Sensitive hydrophilic interaction liquid chromatography/tandem mass spectrometry method for rapid detection, quantification and confirmation of cathinone-derived designer drugs for doping control in equine plasma.

The research involves the development of a method for detecting stimulant drugs, specifically cathinone derivatives, in racehorses using liquid chromatography and tandem mass spectrometry. This method provides a rapid, reliable, and sensitive measure for doping control in equine sports.

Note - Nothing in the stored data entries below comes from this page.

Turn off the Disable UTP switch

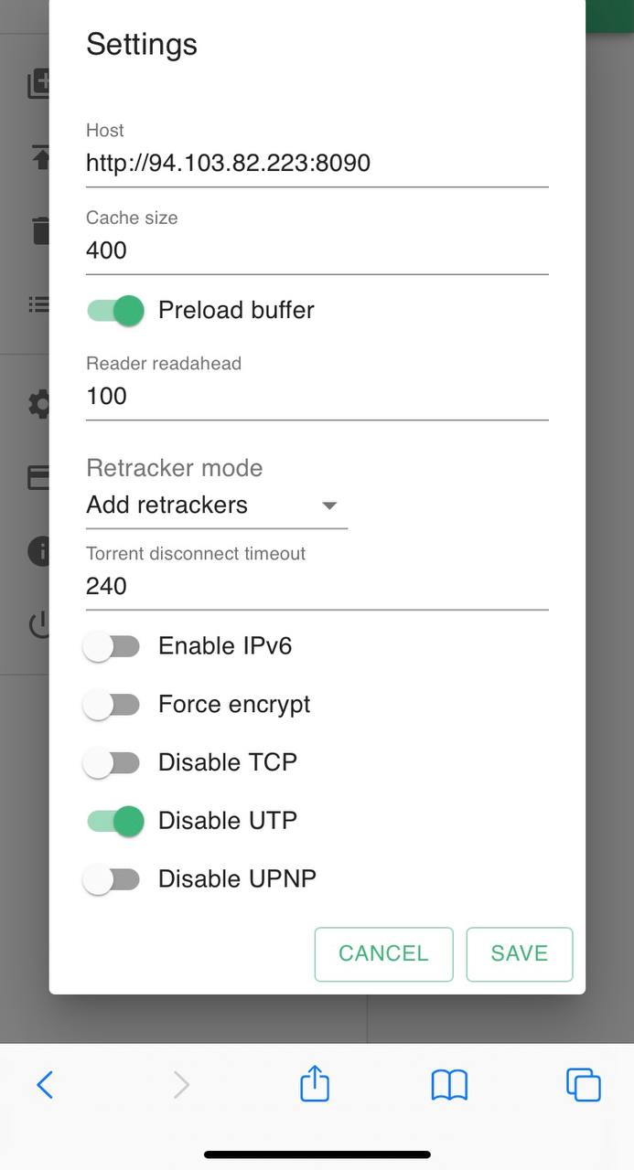(x=115, y=821)
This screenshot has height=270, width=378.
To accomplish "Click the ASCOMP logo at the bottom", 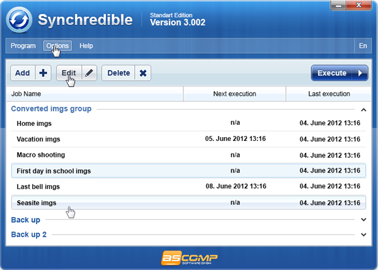I will point(188,257).
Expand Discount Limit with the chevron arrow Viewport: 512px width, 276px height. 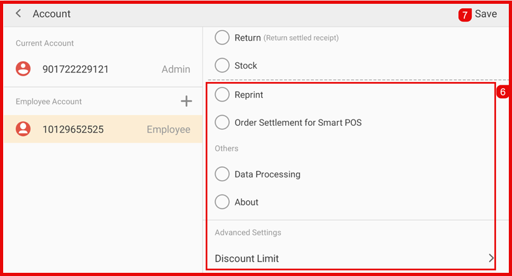tap(490, 258)
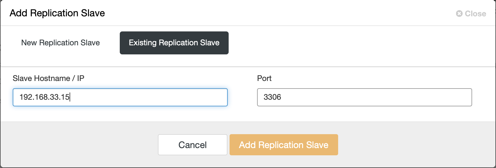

Objective and Background of the Research

• The aim of the study was to develop a liquid chromatography/tandem mass spectrometry (LC/MS/MS) method for the detection, quantification, and confirmation of cathinone-derived designer drugs in racehorse plasma.
• Cathinone derivatives are new amphetamine-like stimulants; they are used for enhancing performance in sports including horse racing, and they can evade detection with currently available methods.
• The need to curb the misuse of these banned substances in horse racing led to this research.

Methodology

• The substances of interest (analytes) were recovered through liquid-liquid extraction using methyl tert-butyl ether. The separation of these substances was achieved on a hydrophilic interaction column using liquid chromatography.
• A QTRAP mass spectrometer was applied to perform the mass analysis. This was done in positive electrospray ionization (ESI) mode, coupling it with multiple reaction monitoring (MRM).
• Identification of the analytes was carried out by screening for a defined MRM transition. The process of quantification was conducted using an internal standard. Confirmation of the substances was done by establishing a match in terms of retention time and ion intensity ratios comparison.

Results and Conclusion

• The analytical method demonstrated linearity over the range of 0.2 to 50 ng/mL. The analysis performed on six different batches of blank plasma, and those spiked with each of the analytes showed good specificity.
• The recovery of these analytes from plasma at different concentrations was more than 70%, proving effective extraction techniques.
• The limits of detection, quantification, and confirmation ranged between 0.02-0.05, 0.2-1.0, and 0.2-10 ng/mL, respectively, showing good sensitivity of the method.
• The matrix effect on the analysis was insignificant, thereby eliminating false positives. The intra-day and inter-day precision were 1.94-12.08% and 2.58-13.32%, respectively, indicating good reproducibility.
• The developed method is currently used for screening eleven analytes in post-competition samples taken from racehorses in Pennsylvania, providing robust results for enforcing the ban on these performance-enhancing agents.
• Overall, this method was deemed sensitive, fast, effective, and reliably reproducible, making it an excellent tool for doping control in equine sports.